Karp en haar medewerkers gebruikten polycyclische aromatische koolwaterstoffen (PAK's), gevonden in paleosolen, als brandweermannen. PAK's zijn chemicaliën die worden aangemaakt door de verbranding van organisch materiaal zoals hout en planten. Ze komen ook van nature voor in steenkool en ruwe olie.
PAK's vervijfvoudigden in het hele studiegebied, terwijl het bewijs van naaldbomen afnam en uiteindelijk verdween. Het dichtbeboste landschap ontvouwde zich in twee fasen.
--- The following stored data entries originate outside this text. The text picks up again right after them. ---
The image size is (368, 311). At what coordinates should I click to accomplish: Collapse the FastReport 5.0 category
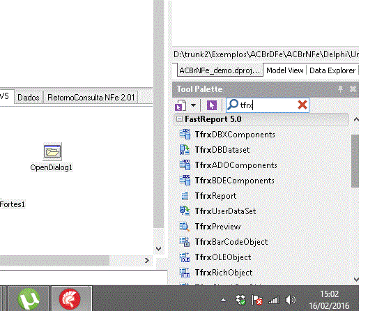(x=179, y=119)
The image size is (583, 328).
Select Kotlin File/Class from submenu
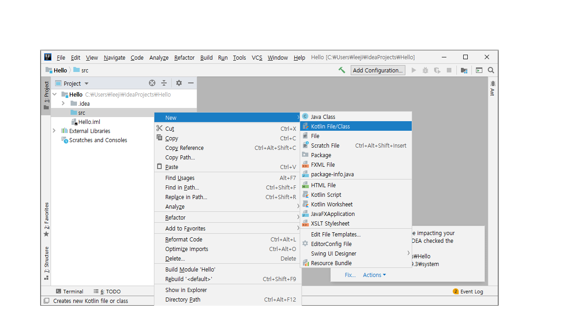point(330,126)
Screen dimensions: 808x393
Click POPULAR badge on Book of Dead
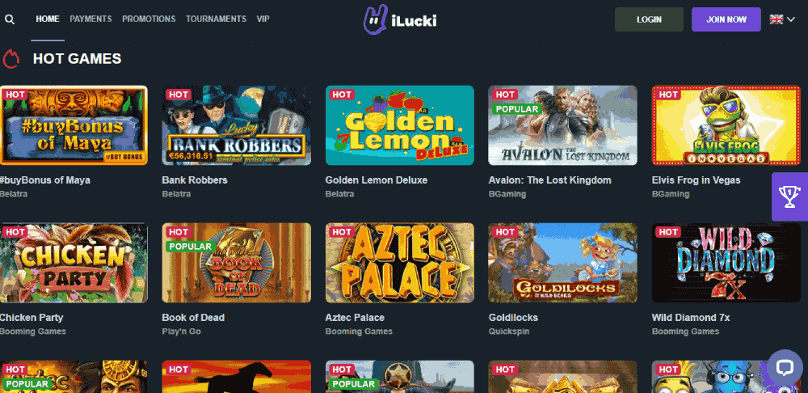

Ongeveer 10 miljoen jaar geleden, bossen werden vervangen door meer brandgevoelige, open bossen of graslanden, en tussen zes en acht miljoen jaar geleden, C4-graslanden werden dominant op het moment dat de hoeveelheid brandsignaturen sterk toenam.
Moderne brandecologie kan het proces verklaren. Grassen groeien sneller dan bomen na een brand en ze helpen ook om omstandigheden te creëren die rijp zijn voor volgende branden, het bevorderen van open landschappen. In het late Mioceen, natte seizoenen veroorzaakt door moessonomstandigheden stimuleerden de plantengroei, die op zijn beurt meer brandstof creëerde voor branden tijdens hete, droge seizoenen in Pakistan.
"De rol die vuur speelde in de uitbreiding en evolutie van graslandsystemen in de verre tijd is belangrijk omdat inzicht in hoe vuur systemen in het verleden in stand heeft gehouden, ons kan helpen voorspellen wat er in de toekomst met deze belangrijke systemen kan gebeuren als het klimaat blijft veranderen, ' zei Karp.
De nieuwe brandmarkeringsbenadering zou kunnen worden gebruikt om interacties op landschapsschaal tussen vuur en vegetatie voor andere geografische regio's en klimatologische overgangen te onderzoeken, zoals glaciaal-interglaciale overgangen of catastrofale klimaatveranderingen, aldus onderzoekers.